### Text shown:
A browser based UI for labelling image files that tracks the labels using a database, rather than using folders and paths
- Label thousands of images (or possibly millions?) easily without having to use a file manager that slows down with too many files.
- Iris uses pagination to view subsets of your data, so the platform doesn't slow down with large quantities of images.
- Keep track of all your labels using a database.
- Iris stores the labels for your data in an SQLite database file in a
.iris
directory that is created in the root of your data folder. This decouples labels from the directory paths, helping to avoid mistakes.
- Iris stores the labels for your data in an SQLite database file in a
- Simple and easy to use drag and drop UI.
- Images can be labelled using simple drag and drop interactions, making it easy for anyone to use.
To install iris, use the following command:
$ pip install iris-image-labelling
Once installed, iris registers as a command in your terminal that is accessible from any directory.
Iris presumes your data is initially organised in a directory that has sub-directories for every category of your data may take on.
data/
|---category_1/
|---file_1.png
|---file_2.png
|---category_2/
|---file_3.png
|---file_4.png
The folders are initially used to deduce what categories your data can take on. They do not need to contain any data / images in them.

### Required task A:
Pull out the lines of the records from the line holding "Home (4, 503)" through the final line of the records, inclusive, and reproduce them word for word.

### Material for the task:

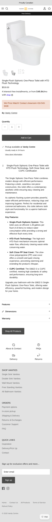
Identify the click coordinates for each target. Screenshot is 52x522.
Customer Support (10, 424)
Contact (5, 453)
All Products (25, 503)
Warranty (6, 318)
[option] (26, 41)
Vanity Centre (11, 113)
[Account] (44, 8)
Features (6, 304)
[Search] (8, 8)
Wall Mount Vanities (11, 383)
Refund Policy (7, 506)
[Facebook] (3, 488)
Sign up (8, 480)
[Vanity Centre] (26, 8)
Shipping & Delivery (11, 416)
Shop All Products (13, 331)
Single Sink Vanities (11, 374)
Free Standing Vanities (12, 387)
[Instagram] (8, 488)
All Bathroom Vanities (11, 391)
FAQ (4, 429)
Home (4, 503)
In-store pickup (8, 411)
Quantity (6, 121)
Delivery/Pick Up (9, 448)
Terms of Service (39, 503)
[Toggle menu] (2, 8)
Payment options (9, 407)
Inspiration (6, 444)
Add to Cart (26, 138)
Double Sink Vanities (11, 378)
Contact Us (13, 503)
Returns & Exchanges (12, 420)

### Required task B:
Copy word for word the part of the text on the Iris image-labelling tool between "A browser based" and "using a database.", inclusive.

### Correct result A:
Home (4, 503)
In-store pickup (8, 411)
Quantity (6, 121)
Delivery/Pick Up (9, 448)
Terms of Service (39, 503)
[Toggle menu] (2, 8)
Payment options (9, 407)
Inspiration (6, 444)
Add to Cart (26, 138)
Double Sink Vanities (11, 378)
Contact Us (13, 503)
Returns & Exchanges (12, 420)

### Correct result B:
A browser based UI for labelling image files that tracks the labels using a database, rather than using folders and paths
- Label thousands of images (or possibly millions?) easily without having to use a file manager that slows down with too many files.
- Iris uses pagination to view subsets of your data, so the platform doesn't slow down with large quantities of images.
- Keep track of all your labels using a database.